Similarly, if we are stopped at the clone syscall, and there's no
software breakpoint at this address, then the current behaviour is
fine:

 - all-stop mode, user issues 'stepi', stepping will be done in place
   (as there's no breakpoint to step over).  While stepping the thread
   of interest all the other threads will be allowed to continue.  A
   newly created thread will be set running, and then stopped once the
   thread of interest has completed its step.

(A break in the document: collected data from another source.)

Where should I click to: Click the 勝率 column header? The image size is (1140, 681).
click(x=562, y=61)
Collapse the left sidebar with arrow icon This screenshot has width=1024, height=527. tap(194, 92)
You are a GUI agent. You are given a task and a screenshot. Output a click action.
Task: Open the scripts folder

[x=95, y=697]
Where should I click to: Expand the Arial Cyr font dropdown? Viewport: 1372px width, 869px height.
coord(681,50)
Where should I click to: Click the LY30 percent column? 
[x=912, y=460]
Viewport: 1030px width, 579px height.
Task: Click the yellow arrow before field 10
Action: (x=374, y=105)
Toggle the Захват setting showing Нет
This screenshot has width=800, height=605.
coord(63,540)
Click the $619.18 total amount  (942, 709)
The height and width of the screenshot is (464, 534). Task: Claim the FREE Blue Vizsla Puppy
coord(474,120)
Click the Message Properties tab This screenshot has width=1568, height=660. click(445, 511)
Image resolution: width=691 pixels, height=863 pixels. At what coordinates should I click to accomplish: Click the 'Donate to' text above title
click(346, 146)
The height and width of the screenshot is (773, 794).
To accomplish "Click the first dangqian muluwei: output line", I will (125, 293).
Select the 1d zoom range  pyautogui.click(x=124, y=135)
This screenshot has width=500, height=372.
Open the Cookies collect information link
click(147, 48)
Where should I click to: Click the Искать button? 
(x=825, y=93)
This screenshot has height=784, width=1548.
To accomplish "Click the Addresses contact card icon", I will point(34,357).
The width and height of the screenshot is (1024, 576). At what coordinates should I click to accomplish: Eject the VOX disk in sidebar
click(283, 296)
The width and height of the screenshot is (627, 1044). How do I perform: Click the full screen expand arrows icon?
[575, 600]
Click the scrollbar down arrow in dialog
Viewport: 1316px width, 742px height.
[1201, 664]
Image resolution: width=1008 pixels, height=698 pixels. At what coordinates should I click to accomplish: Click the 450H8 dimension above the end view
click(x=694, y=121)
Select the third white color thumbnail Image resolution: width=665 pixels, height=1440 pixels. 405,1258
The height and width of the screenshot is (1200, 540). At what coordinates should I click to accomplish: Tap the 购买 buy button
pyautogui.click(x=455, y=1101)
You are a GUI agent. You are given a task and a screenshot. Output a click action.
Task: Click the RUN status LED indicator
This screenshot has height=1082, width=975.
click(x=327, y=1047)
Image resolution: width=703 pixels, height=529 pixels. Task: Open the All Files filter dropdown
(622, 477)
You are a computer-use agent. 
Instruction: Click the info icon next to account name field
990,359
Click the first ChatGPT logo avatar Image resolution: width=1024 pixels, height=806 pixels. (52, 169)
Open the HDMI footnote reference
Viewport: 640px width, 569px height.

 - non-stop mode, user issues 'stepi', stepping will be done in place
   (as there's no breakpoint to step over).  Other threads might be
   running or stopped, but as with the continue case above, the new
   thread will be created running.  The only possible issue here is
   that the new thread will be left running after the initial thread
   has completed its stepi.  The user would need to manually select
   the thread and interrupt it, this might not be what the user
   expects.  However, this is not something this commit tries to
   change.

The problem then is what happens when we try to step over a clone
syscall if there is a breakpoint at the syscall address.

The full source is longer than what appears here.